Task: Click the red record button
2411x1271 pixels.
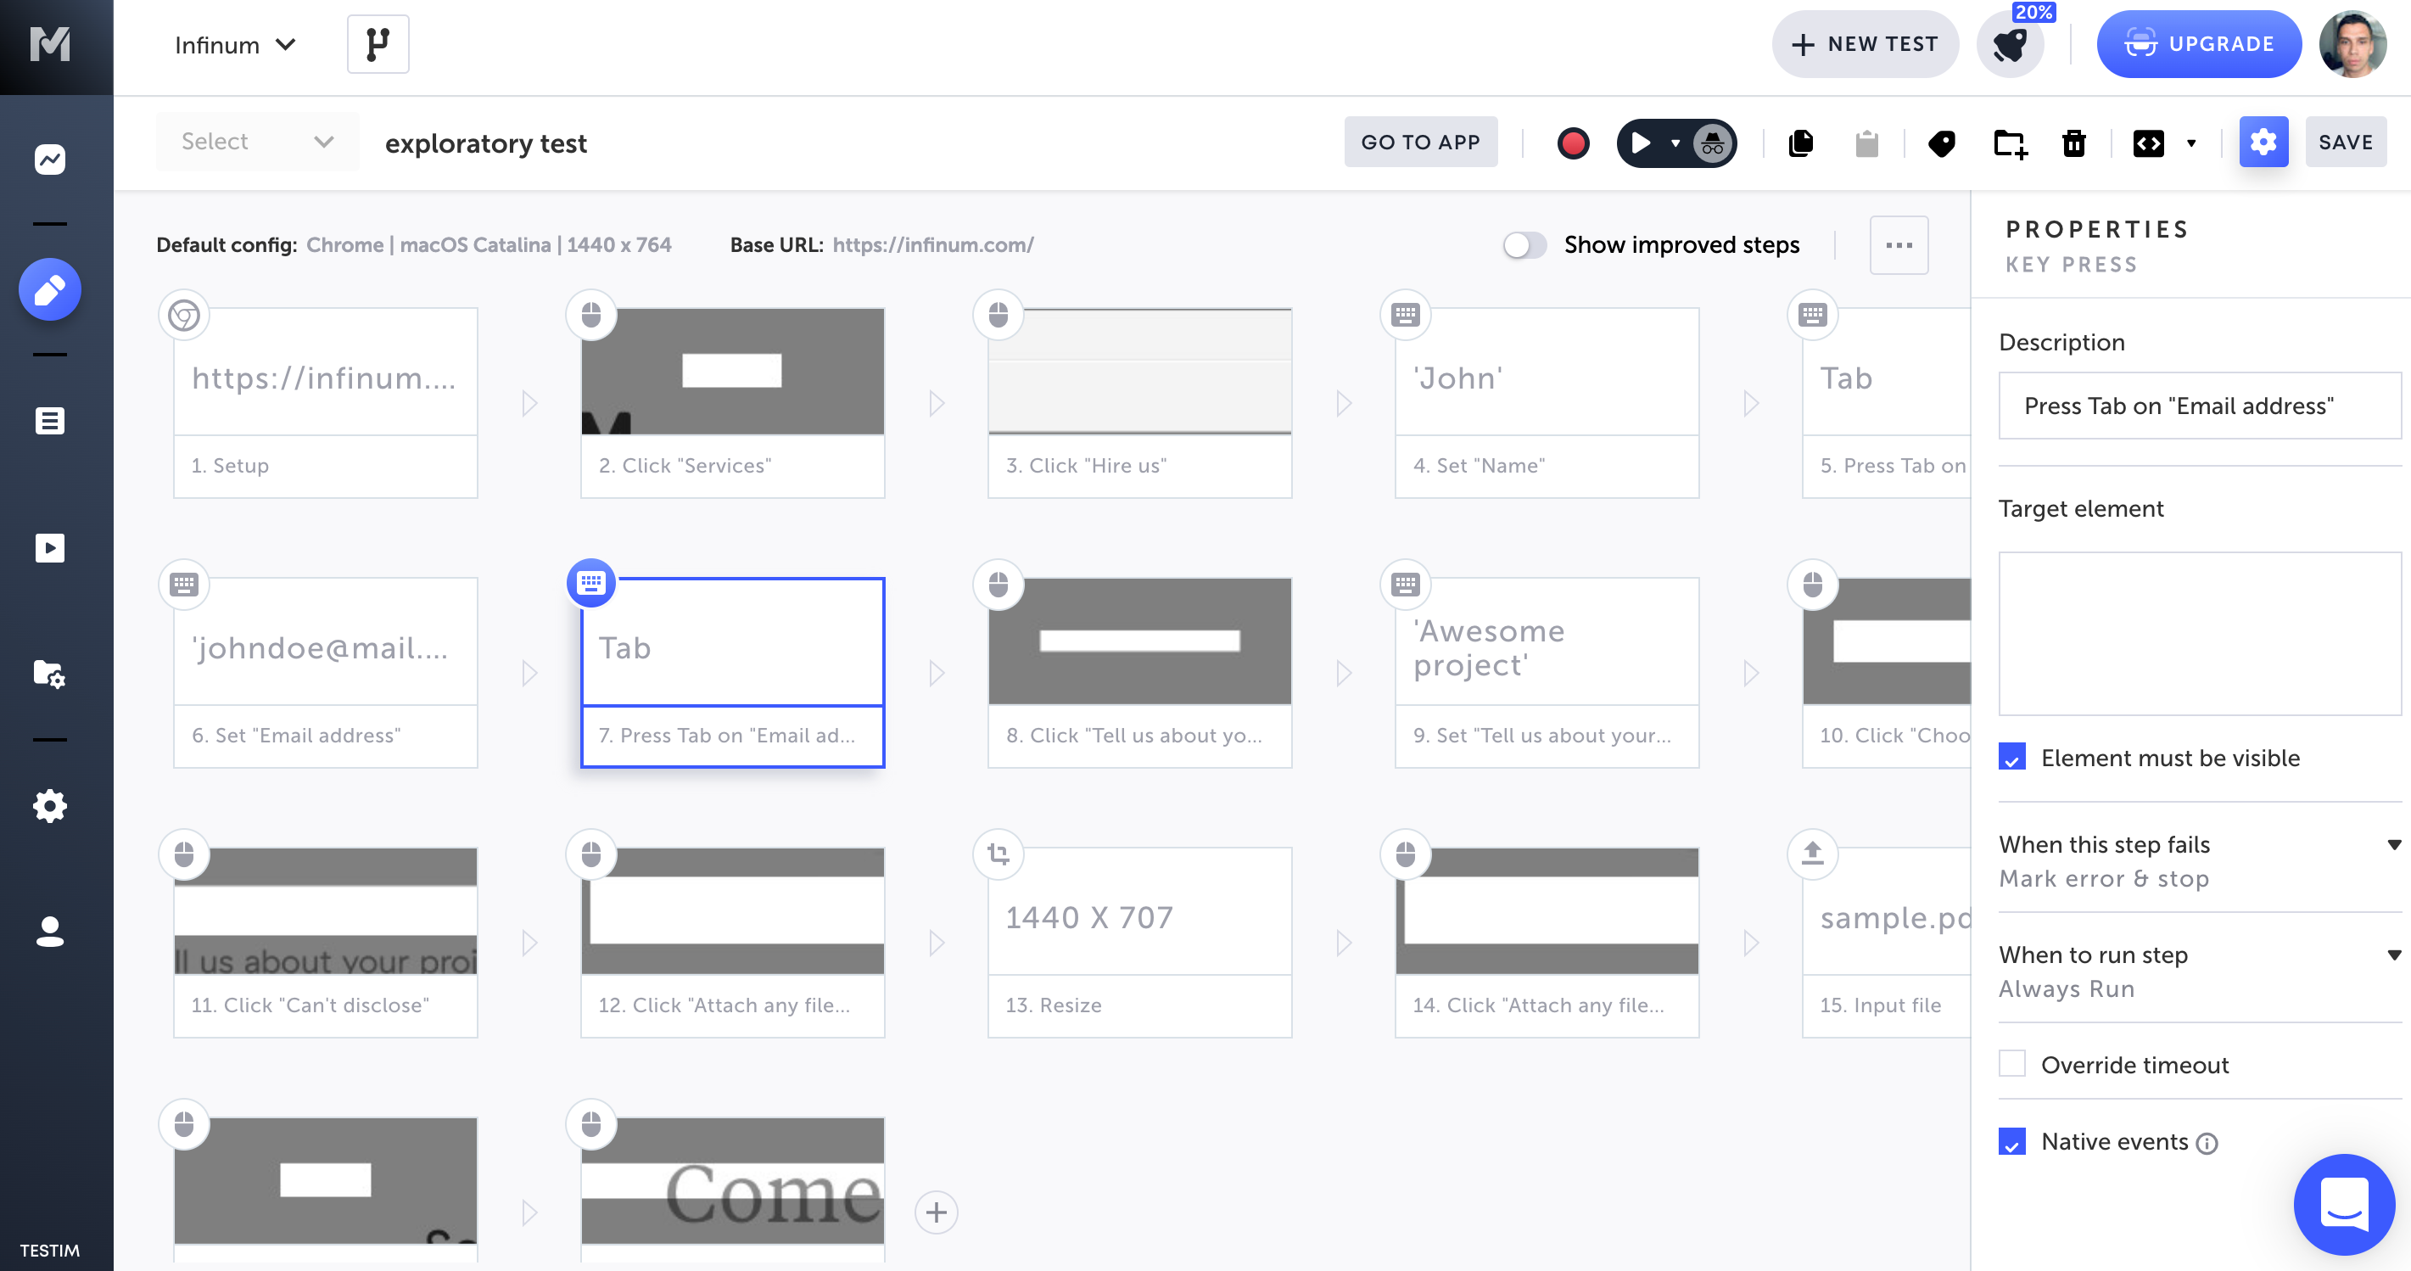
----
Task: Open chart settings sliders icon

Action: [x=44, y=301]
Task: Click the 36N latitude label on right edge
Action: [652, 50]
----
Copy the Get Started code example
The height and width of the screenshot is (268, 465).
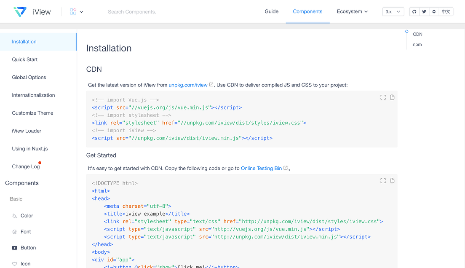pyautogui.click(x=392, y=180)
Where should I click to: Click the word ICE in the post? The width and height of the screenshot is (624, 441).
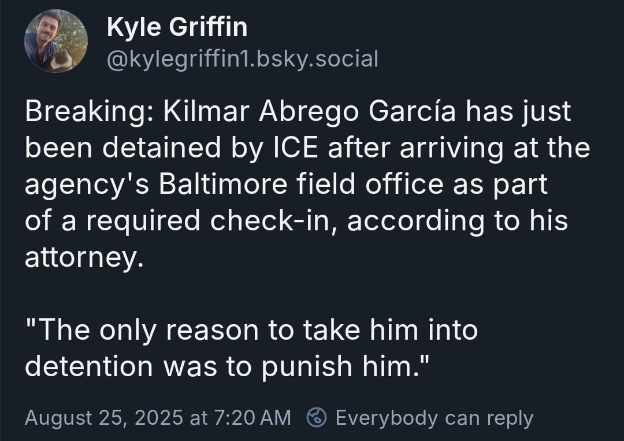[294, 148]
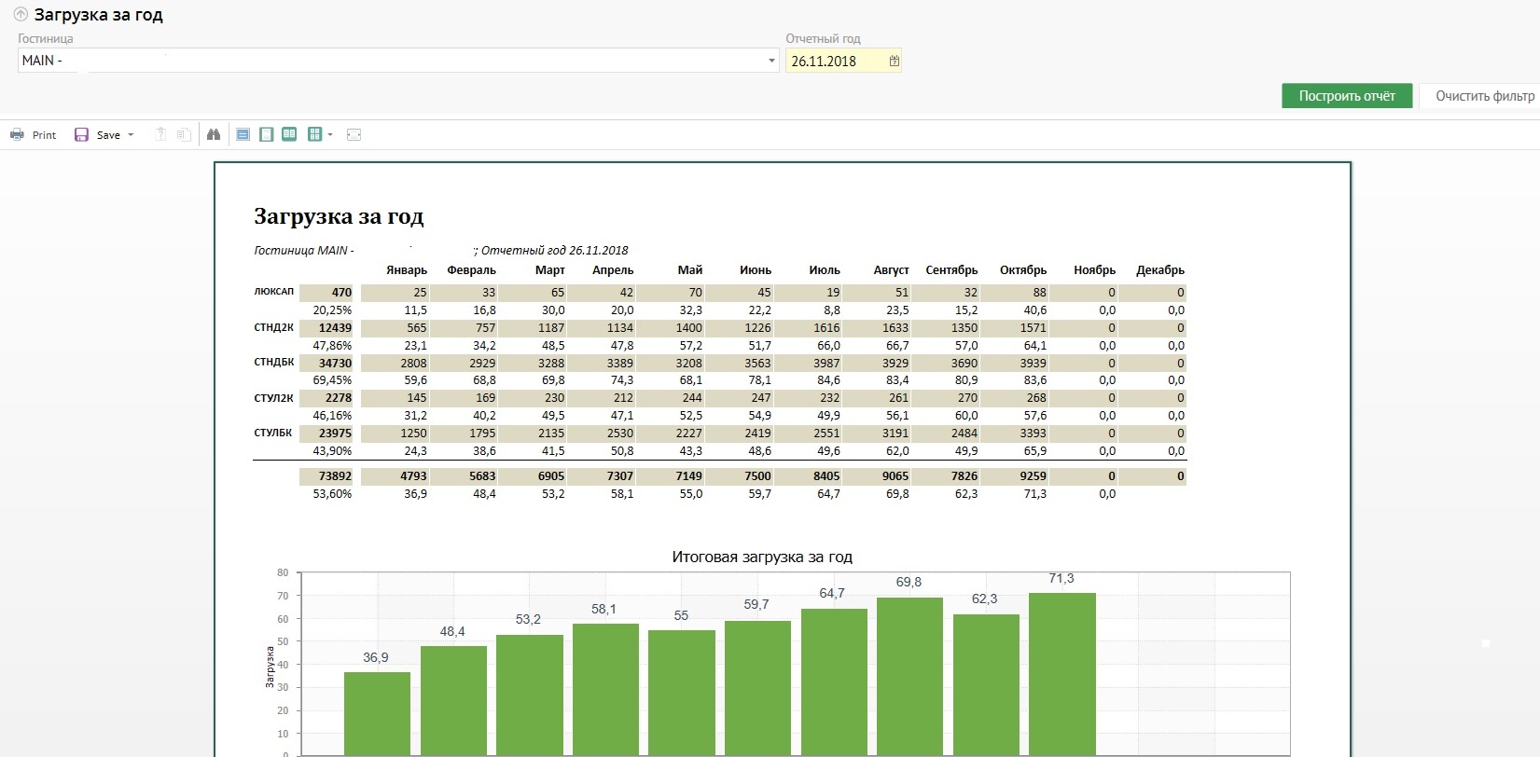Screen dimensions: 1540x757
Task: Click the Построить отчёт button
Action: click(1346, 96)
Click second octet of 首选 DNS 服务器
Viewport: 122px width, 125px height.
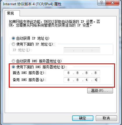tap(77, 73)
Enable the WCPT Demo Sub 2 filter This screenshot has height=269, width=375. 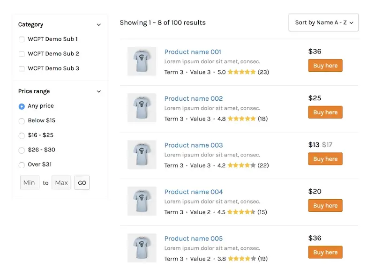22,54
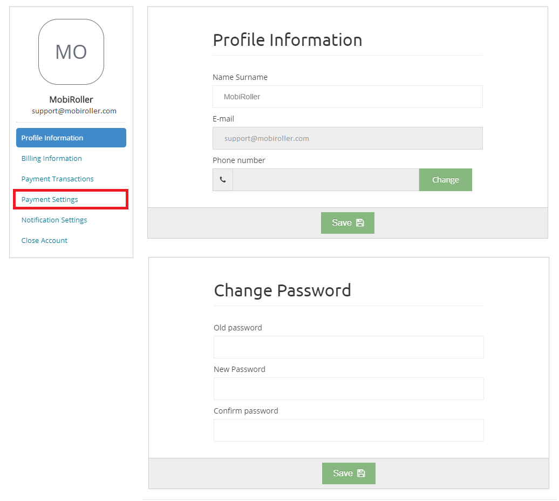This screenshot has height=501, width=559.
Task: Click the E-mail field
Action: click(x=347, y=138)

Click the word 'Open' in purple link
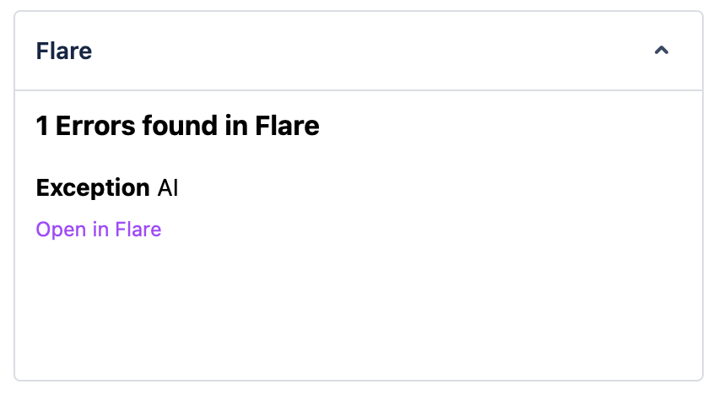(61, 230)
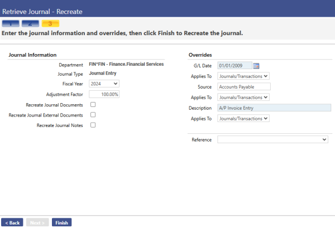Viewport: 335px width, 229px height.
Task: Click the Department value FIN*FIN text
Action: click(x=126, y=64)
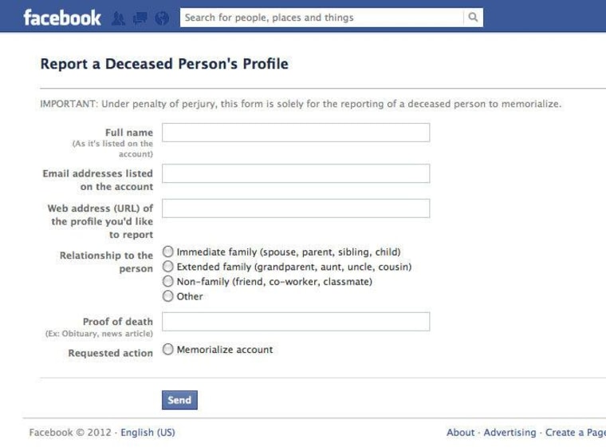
----
## [What to do]
Starting at the line that contains "Where should I" and ending at the line that contains "tap(77, 73)", rewrite those entries with "octet" swapped for "byte" and nothing else changed. Leave the pictures out.

## [The reply]
Where should I click to: Click the word ICE in the post? The width and height of the screenshot is (624, 441).
[294, 148]
Screen dimensions: 1540x757
Task: Click the Построить отчёт button
Action: click(1346, 96)
Click second byte of 首选 DNS 服务器
Viewport: 122px width, 125px height.
tap(77, 73)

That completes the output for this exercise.